Anonymous wrote:I too hated mine. Couldn’t move.

My biggest issue was the impatience of the nurses and doctor. I had super long labors. 3 of them. I mean 2 plus days in the hospital on pitocin. They threatened c section almost hourly. But in the end, when baby had finally descended, I pushed the babies out in 45 min or so. No issues pushing.

Why all the threatening about c sections??? I hear so many moms say they have c sections for failure to progress and I think they just didn’t wait long enough.


This was my labor too. I felt sort of silly hiring a doula for an induction with epidural but the single best thing she did was anticipate the rush to c section (she knew all of the doctors and their individual approaches) and help avoid one. In labor for two days. She noted a shift change was coming from the “time for a c section!” doctor who was about to make the call to the “give it time” doctor and we asked to make the decision after the shift change. Baby born after 3 pushes 90 minutes after the shift change.
Anonymous
Post 11/08/2025 02:40     Subject: NYT articles on fetal monitoring, increase in c-sections and rise in severe complication

Anonymous wrote:
Anonymous wrote:I gave birth to my first 20 years ago and this was a thing then. The system sucks and women pay


The system is designed to keep women alive, and if you look over the course of history, the current one does a very very very good job. They may overprescribe c-sections but it’s 10000% better than the alternative.

When you find the solution that strikes the *perfect* balance you go ahead and let us know!

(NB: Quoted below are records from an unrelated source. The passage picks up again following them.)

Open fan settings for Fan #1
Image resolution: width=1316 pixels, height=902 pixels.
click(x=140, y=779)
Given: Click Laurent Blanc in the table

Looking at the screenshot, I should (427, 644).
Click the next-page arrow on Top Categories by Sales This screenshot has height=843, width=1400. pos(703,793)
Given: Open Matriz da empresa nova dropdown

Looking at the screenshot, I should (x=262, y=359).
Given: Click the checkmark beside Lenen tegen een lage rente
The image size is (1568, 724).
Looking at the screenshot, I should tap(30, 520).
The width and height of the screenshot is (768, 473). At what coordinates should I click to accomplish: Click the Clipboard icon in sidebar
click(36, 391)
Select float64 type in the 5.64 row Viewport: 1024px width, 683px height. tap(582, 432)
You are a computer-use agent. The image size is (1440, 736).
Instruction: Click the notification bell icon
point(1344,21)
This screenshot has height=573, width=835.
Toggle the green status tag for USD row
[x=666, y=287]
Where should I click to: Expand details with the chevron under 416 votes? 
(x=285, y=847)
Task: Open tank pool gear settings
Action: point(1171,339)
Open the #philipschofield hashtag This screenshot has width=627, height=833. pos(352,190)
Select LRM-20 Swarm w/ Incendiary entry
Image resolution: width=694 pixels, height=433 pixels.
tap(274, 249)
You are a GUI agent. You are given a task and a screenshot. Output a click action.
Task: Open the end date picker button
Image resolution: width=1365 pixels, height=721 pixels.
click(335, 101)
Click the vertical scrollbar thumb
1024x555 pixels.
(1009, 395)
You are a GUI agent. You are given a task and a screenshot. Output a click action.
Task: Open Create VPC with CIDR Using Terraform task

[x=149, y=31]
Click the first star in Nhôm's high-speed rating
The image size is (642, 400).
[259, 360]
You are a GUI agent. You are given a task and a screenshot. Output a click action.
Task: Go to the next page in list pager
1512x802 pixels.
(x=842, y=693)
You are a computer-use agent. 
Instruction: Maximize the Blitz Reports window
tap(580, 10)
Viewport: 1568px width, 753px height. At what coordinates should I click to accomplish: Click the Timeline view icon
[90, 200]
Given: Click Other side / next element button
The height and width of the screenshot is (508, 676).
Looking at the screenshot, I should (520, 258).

No, the system is designed for the convenience of doctors and to attempt to prevent lawsuits. It is absolutely not the goal to keep mother's and babies alive
Anonymous
Post 11/08/2025 00:06     Subject: NYT articles on fetal monitoring, increase in c-sections and rise in severe complication

Anonymous wrote:I gave birth to my first 20 years ago and this was a thing then. The system sucks and women pay


The entire birthing system has to punish women. Everything is done for the convenience of the medical staff.